Needed from the data below: every line from the one with "2017年6月13日 (30, 1682)" up to and including the one with "CHT - CHAVEAUTO.PT (136, 2537)", repeated exactly and with nothing else.

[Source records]
↓

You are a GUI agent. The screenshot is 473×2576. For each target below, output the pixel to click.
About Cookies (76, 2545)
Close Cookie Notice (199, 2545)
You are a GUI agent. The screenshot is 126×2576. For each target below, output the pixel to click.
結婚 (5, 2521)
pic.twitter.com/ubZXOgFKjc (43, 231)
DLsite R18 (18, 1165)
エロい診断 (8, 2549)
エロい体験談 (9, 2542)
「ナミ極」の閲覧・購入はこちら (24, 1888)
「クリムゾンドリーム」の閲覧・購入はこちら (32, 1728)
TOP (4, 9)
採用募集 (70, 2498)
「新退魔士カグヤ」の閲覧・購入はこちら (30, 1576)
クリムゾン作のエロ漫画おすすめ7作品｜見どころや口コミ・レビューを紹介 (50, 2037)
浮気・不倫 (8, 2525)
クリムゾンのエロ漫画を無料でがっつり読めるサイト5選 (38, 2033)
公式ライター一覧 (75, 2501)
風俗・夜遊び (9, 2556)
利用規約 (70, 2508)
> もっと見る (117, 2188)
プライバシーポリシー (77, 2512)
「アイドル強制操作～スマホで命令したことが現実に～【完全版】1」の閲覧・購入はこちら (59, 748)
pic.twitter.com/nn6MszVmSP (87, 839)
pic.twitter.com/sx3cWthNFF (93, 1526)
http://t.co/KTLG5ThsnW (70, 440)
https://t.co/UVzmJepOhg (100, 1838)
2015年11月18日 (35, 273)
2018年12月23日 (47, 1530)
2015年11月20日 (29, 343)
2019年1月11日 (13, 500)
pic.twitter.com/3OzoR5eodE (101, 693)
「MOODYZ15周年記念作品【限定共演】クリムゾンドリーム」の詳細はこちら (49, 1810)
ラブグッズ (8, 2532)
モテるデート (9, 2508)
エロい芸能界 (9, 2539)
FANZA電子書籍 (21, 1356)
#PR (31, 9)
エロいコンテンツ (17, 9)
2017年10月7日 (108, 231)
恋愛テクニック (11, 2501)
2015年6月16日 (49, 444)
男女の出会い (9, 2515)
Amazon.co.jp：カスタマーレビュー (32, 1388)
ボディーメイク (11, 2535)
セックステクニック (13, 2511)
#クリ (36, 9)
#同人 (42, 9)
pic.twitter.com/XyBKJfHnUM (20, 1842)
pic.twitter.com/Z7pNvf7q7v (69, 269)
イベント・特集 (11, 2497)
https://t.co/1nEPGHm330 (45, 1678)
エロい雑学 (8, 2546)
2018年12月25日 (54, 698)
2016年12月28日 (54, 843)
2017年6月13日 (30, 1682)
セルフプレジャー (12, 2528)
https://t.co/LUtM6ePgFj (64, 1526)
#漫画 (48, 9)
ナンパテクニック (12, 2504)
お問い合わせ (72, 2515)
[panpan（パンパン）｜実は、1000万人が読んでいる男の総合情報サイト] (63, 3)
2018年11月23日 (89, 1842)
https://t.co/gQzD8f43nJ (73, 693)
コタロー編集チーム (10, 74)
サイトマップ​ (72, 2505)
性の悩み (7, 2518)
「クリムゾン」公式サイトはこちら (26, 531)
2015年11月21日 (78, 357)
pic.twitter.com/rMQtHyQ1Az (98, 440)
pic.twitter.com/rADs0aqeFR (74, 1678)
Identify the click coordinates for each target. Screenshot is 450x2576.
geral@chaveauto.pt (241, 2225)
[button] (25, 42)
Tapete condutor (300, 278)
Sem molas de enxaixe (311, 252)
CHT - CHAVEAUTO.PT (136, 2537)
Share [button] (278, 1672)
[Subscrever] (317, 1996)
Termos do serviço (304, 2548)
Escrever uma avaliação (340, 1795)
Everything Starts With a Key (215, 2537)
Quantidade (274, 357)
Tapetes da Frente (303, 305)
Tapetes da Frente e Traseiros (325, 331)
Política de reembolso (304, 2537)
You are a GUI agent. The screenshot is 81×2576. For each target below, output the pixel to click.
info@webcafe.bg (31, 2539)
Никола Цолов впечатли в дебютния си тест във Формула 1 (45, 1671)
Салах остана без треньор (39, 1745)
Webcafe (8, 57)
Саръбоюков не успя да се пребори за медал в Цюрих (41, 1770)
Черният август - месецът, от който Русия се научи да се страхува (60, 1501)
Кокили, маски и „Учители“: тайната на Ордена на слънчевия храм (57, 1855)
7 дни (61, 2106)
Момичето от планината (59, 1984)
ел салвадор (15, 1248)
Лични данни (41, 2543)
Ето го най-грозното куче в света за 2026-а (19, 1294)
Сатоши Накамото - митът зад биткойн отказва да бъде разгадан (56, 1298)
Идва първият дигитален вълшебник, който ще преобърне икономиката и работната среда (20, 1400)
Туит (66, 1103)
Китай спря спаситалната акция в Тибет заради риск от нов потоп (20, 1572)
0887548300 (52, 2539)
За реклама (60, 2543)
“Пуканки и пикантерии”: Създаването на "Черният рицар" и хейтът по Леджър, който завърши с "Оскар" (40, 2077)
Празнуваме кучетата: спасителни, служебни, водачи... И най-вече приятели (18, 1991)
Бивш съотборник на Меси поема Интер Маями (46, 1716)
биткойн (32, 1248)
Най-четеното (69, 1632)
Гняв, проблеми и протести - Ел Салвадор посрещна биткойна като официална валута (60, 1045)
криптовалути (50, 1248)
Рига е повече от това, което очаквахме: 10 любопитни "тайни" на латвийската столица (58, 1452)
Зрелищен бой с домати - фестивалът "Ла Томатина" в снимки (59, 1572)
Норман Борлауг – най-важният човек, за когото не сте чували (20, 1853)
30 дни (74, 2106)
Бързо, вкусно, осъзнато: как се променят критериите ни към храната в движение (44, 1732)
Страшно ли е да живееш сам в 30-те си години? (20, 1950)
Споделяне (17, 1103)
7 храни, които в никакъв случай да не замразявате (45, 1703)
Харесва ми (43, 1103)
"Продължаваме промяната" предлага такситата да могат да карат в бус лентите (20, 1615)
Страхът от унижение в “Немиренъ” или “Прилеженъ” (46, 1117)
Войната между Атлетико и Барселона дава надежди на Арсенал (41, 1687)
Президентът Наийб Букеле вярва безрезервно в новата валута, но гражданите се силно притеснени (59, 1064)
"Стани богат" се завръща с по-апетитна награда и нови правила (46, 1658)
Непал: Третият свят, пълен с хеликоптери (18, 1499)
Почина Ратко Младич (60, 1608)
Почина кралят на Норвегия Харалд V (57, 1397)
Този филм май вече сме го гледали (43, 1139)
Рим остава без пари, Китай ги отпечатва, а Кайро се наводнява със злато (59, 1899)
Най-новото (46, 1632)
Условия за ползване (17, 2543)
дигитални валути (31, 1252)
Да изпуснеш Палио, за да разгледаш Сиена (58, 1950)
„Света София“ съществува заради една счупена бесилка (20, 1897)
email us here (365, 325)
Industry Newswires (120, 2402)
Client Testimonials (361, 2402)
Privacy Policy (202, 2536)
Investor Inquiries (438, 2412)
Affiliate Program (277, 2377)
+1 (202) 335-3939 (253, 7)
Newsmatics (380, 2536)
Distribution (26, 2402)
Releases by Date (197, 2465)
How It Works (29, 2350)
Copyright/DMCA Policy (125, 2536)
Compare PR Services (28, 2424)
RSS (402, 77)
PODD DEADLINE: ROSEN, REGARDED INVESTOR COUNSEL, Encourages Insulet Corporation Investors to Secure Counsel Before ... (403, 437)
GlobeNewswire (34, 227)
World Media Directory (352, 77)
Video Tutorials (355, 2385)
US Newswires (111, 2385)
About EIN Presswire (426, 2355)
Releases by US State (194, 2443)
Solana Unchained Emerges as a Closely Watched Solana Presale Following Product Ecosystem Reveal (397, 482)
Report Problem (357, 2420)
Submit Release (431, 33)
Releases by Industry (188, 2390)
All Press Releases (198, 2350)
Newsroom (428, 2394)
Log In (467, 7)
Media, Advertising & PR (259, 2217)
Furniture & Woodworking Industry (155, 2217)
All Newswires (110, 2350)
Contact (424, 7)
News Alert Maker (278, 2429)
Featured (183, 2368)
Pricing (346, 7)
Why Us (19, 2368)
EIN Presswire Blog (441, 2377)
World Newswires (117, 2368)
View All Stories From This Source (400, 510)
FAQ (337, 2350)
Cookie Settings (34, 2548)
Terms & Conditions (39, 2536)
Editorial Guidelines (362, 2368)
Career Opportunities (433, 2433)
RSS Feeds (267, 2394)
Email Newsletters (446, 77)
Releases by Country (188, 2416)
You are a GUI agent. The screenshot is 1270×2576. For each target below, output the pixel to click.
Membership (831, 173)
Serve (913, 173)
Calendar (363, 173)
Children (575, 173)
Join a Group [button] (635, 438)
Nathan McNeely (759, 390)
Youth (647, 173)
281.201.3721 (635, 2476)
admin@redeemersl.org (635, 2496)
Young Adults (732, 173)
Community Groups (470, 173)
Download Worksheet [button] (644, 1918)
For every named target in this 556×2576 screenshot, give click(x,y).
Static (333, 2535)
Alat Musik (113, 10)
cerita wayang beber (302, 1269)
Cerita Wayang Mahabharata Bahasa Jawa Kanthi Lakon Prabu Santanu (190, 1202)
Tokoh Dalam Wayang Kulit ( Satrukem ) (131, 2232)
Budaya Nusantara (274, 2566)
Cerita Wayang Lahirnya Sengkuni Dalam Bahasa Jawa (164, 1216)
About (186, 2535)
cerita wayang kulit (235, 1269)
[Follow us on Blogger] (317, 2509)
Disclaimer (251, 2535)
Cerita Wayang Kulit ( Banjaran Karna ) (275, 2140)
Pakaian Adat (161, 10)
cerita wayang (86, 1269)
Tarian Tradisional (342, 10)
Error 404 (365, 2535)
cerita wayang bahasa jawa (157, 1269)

↑

Solution to this problem:
2017年6月13日 (30, 1682)
セルフプレジャー (12, 2528)
https://t.co/LUtM6ePgFj (64, 1526)
#漫画 (48, 9)
ナンパテクニック (12, 2504)
お問い合わせ (72, 2515)
[panpan（パンパン）｜実は、1000万人が読んでいる男の総合情報サイト] (63, 3)
2018年11月23日 (89, 1842)
https://t.co/gQzD8f43nJ (73, 693)
コタロー編集チーム (10, 74)
サイトマップ​ (72, 2505)
性の悩み (7, 2518)
「クリムゾン」公式サイトはこちら (26, 531)
2015年11月21日 (78, 357)
pic.twitter.com/rMQtHyQ1Az (98, 440)
pic.twitter.com/rADs0aqeFR (74, 1678)
Identify the click coordinates for each target. Screenshot is 450x2576.
geral@chaveauto.pt (241, 2225)
[button] (25, 42)
Tapete condutor (300, 278)
Sem molas de enxaixe (311, 252)
CHT - CHAVEAUTO.PT (136, 2537)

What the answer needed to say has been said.